Improving therapeutic outcomes for major chronic health issues with significant impact on disease burden both for individual patients and for health care systems
As stated by the Council of the European Union, “An estimated 8.6 million people in Europe suffer from neurodegenerative diseases” and therapeutic progress for these major health issues has been poor. MIROCALS will contribute to the improvement of therapeutic outcomes for these highly disabling and life threatening diseases by promoting, via our new drug development scheme, the necessary conditions for improved efficiency in clinical drug development.
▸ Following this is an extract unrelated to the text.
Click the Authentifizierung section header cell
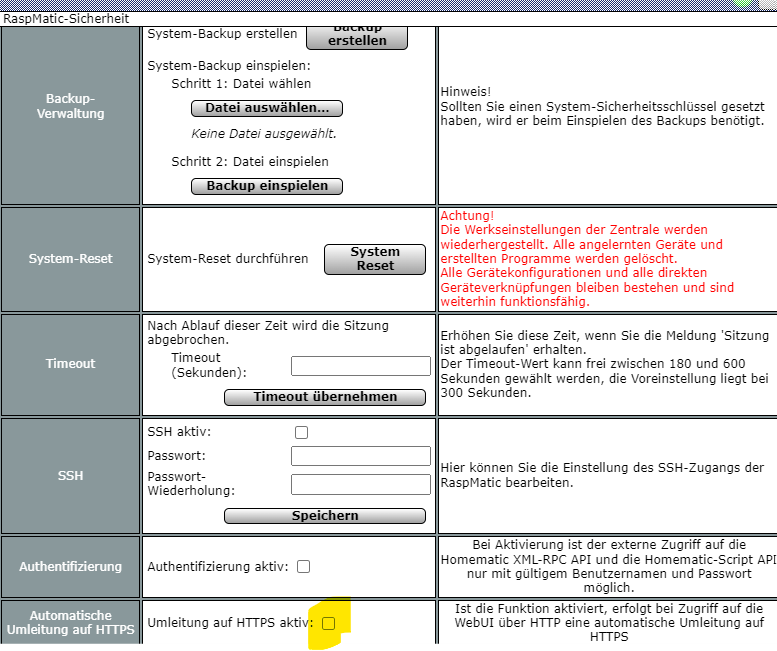The width and height of the screenshot is (777, 651). [70, 567]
Innovation capacity and integration of new knowledge
MIROCALS will deliver the proof of concept that targeting neuro-inflammation has a significant impact on disease progression with one such disease, ALS, together with the relevant analytical mechanistic determinants predicting a treatment response on neuronal damage that could immediately be used and translated to other neurodegenerative diseases, and potential new targets for new drug developments. By delivering these innovations to market, MIROCALS will no doubt strengthen the competitiveness and growth of the major players in the neurodegenerative disorders market.
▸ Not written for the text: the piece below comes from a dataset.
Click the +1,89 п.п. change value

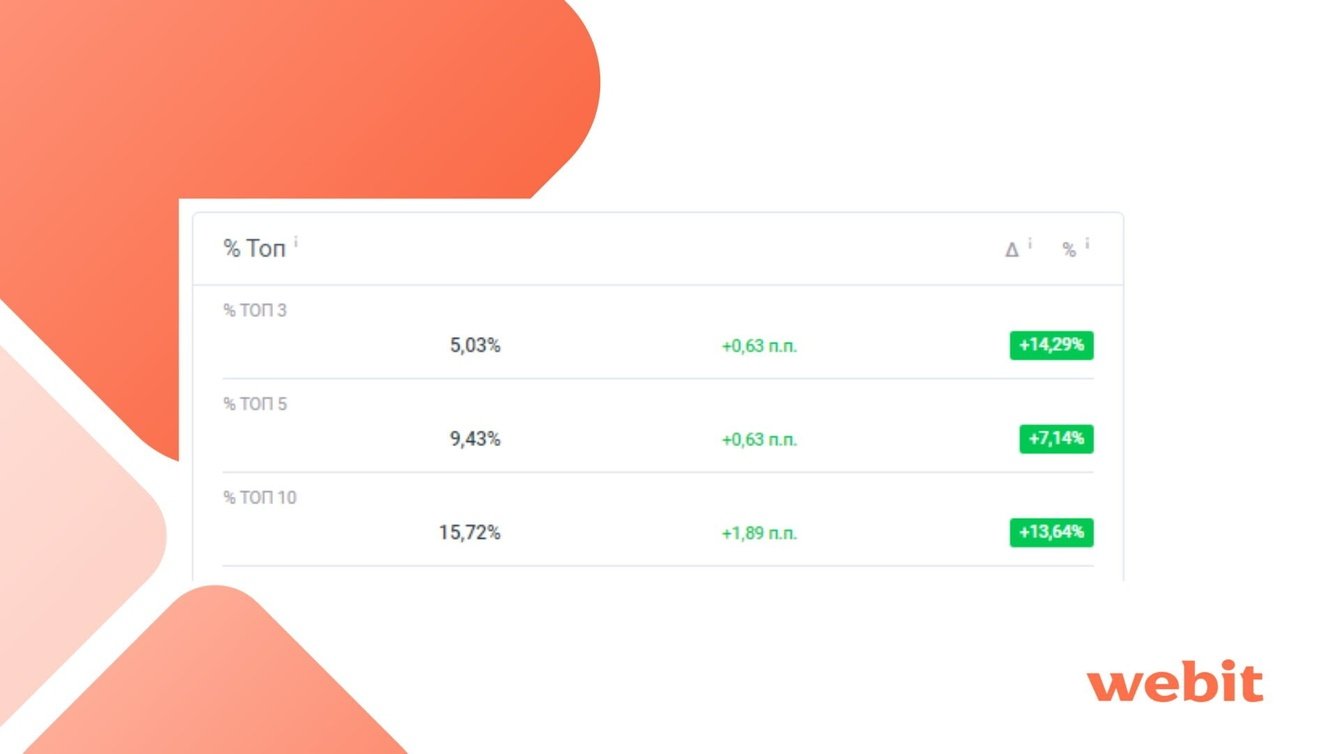pyautogui.click(x=759, y=534)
Societal environmental and public health impacts
This disease has a major impact on patients since it interferes with all aspects of life and is often disrupting for the affected subject but also for the whole family and social structure around the patient. We firmly believe that by building on a strong model of ALS pathogenesis, we are proposing a sound approach towards effective interventions in ALS.
The proposed clinical trial, designed to demonstrate efficacy, should prove the potential of low dose IL-2 as a treatment aimed at stopping neuronal damage. Its success will be a major breakthrough for the treatment of ALS.
Overall, MIROCALS will advance science in the field of ALS and more globally of neurodegenerative disorders, contribute to the development of novel therapeutic interventions, strengthen the competitiveness of European research, boost the European innovative capacity and reduce health care costs, ultimately benefiting patients and society as a whole.
Project Partners
MIROCALS consortium involves 12 organisations in Europe conducting a phase II Proof of Concept / Proof of Mechanism Clinical Trial aiming to test the interleukin-2 (IL-2) as treatment for amyotrophic lateral sclerosis (ALS).
The science of the project is coordinated by Dr Gilbert Bensimon of the University Hospital of Nimes (France) which is the trial sponsor, and Professor P. Nigel Leigh of the Brighton and Sussex Medical School (UK).
Around them, the MIROCALS consortium brings together a strong partnership of: leading scientists and clinicians from six European laboratories in France, Italy, Sweden and UK; two clinical research organisations for professional biobanking and trial regulatory-compliant monitoring; the MND Association and an EU project management company.
This project is funded by the EU Horizon 2020 Programme, MND Association, Programme Hospitalier de Recherche Clinique, My Name’5 Doddie Foundation, Association Francaise contre les Myopathies, MND Scotland and Association pour la recherche sur la SLA.